Niedługo po spotkaniu sam postanowiłem zebrać się do domu. Nim to jednak uczyniłem, ostatni raz przeszedłem się po terenie Twierdzy, podziwiając wszystko, co udało się zorganizować w tak wspaniałym miejscu.
Chciałbym serdecznie podziękować wszystkim, z którymi miałem okazję się spotkać, napić i spędzić czas, a w szczególności Dorocie, Ani, Krzyśkowi, Kasi, Rafałowi i Koniowi (wy już wiecie za co ;)).
Już teraz z niecierpliwością oczekuje kolejnej edycji Cytadeli, a także Twierdzy, która odbędzie się 7 września w Twierdzy Boyen w Giżycku, na którą już teraz serdecznie zapraszam!

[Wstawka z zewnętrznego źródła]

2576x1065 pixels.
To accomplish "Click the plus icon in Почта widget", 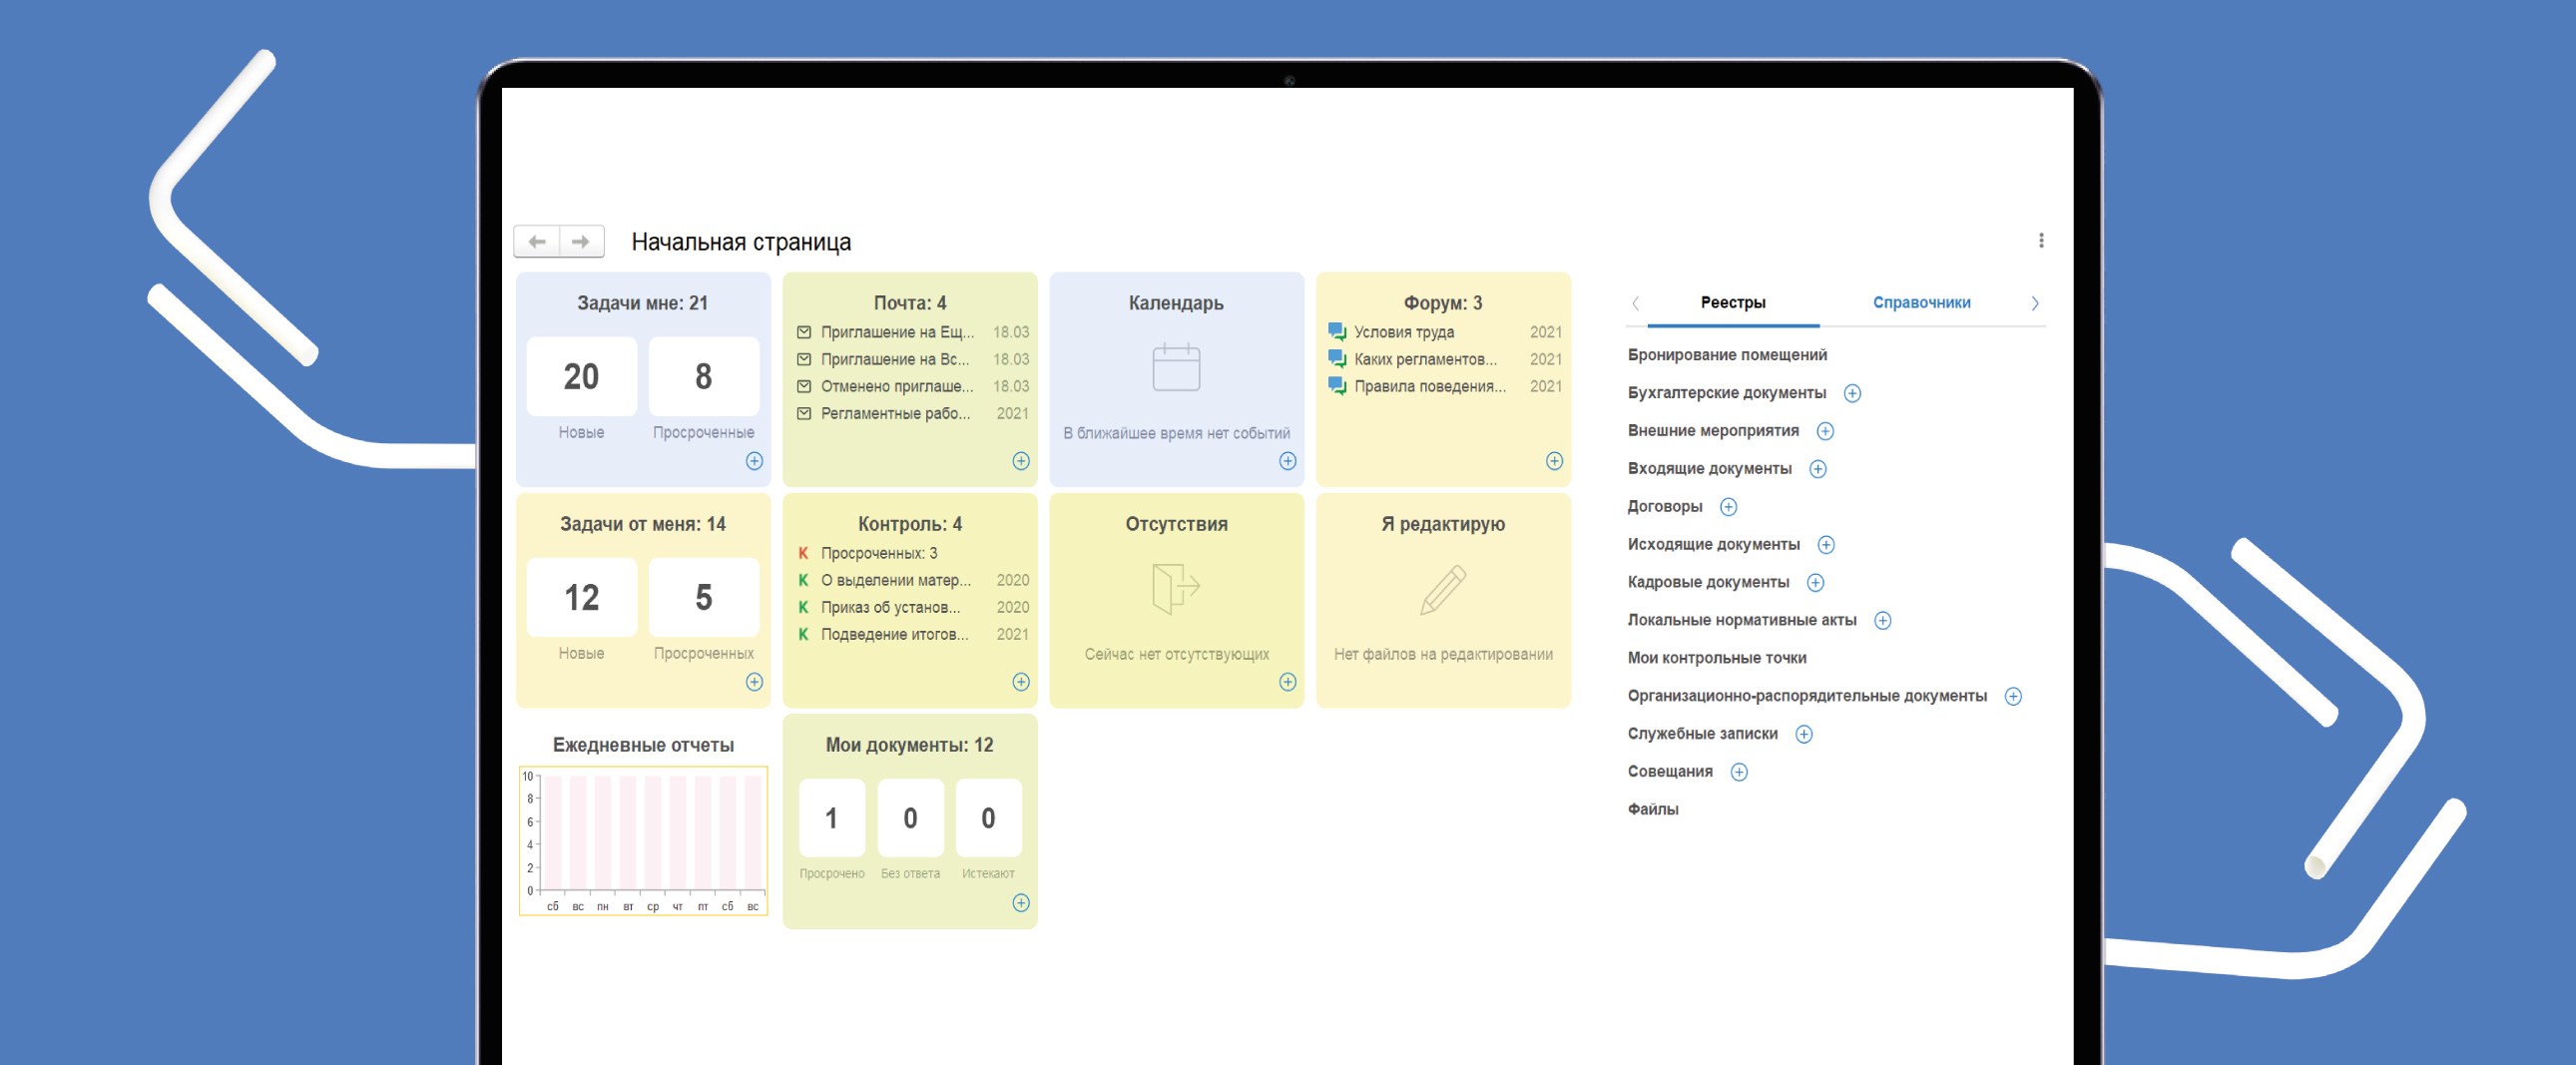I will coord(1021,461).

Toalety dla wystawców były. Trzeba było się zapytać gżdacza ogarniętego, (np mnie) pokazac mu opaskę, i by poprowadził 🙂
W takim razie trafiłem na złą osobę, bo nikt nie był w stanie mi pomóc 🙁
Dlaczego nie ma ani słowa o pokazie mody alternatywnej Altergroup Poland ? To był jeden z najlepszych punktów soboty .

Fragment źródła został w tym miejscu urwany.